Sorotan juga muncul terkait dugaan penahanan kartu anggota PWI milik sejumlah jurnalis yang memiliki hak suara. Jika benar terjadi, kondisi ini dinilai dapat memengaruhi kebebasan anggota dalam menentukan pilihan.


“Hingga saat ini, kartu saya masih ditahan oleh oknum pengurus PWI Sulsel,” ungkap seorang wartawan yang meminta identitasnya tidak dipublikasikan.


Selain itu, kebijakan administratif yang diterapkan panitia juga menuai pertanyaan. Sejumlah anggota menilai aturan tersebut perlu dijelaskan secara terbuka agar tidak menimbulkan kesan adanya perlakuan yang tidak setara terhadap peserta konferensi.

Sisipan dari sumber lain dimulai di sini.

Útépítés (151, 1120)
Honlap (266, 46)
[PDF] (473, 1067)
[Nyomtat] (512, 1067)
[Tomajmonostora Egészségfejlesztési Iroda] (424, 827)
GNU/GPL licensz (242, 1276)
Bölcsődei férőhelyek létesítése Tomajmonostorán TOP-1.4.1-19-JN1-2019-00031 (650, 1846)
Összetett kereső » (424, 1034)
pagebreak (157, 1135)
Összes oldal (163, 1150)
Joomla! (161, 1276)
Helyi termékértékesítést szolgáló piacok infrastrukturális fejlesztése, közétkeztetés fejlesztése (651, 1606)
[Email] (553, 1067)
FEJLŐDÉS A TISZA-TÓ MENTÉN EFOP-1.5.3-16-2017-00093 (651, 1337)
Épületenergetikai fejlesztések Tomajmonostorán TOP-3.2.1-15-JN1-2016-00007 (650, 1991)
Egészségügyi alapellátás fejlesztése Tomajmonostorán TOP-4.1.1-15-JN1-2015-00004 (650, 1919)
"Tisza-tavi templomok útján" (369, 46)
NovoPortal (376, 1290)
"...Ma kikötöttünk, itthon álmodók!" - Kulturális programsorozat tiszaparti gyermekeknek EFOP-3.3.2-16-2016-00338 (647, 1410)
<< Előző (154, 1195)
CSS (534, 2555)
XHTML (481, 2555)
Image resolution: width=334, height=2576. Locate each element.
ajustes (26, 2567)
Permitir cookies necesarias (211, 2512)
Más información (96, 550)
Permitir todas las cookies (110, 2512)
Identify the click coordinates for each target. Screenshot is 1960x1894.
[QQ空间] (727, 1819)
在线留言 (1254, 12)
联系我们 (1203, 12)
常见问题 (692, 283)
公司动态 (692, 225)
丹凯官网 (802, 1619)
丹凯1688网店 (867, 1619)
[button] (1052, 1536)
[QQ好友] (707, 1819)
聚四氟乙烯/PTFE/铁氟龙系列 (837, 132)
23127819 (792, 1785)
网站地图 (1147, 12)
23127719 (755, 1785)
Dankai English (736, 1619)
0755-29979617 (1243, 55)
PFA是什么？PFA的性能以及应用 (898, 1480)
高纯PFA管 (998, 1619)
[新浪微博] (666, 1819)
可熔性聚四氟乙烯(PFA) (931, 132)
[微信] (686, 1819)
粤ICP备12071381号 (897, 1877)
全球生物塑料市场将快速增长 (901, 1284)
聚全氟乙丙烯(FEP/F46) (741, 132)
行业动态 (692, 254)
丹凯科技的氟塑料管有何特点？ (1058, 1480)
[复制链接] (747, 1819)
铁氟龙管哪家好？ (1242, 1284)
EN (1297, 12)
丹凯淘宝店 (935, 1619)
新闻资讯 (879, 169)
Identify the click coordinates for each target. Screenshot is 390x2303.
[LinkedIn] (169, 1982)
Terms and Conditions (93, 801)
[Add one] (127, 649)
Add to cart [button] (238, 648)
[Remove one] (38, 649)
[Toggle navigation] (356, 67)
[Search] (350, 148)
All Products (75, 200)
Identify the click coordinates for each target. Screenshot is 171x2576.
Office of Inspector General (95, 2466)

“Jika memang ada regulasi baru, sebaiknya disampaikan secara transparan kepada seluruh anggota. Jangan sampai aturan itu menimbulkan kesan digunakan untuk menghambat pihak tertentu,” kata salah seorang anggota PWI.


Sejumlah pengamat organisasi profesi menilai, panitia konferensi harus menjaga independensi dan menghindari konflik kepentingan demi memastikan hasil konferensi memiliki legitimasi yang kuat.


Mereka menegaskan bahwa Konferensi PWI Sulsel seharusnya menjadi momentum demokratis untuk menentukan arah organisasi, bukan sekadar arena kontestasi kekuasaan.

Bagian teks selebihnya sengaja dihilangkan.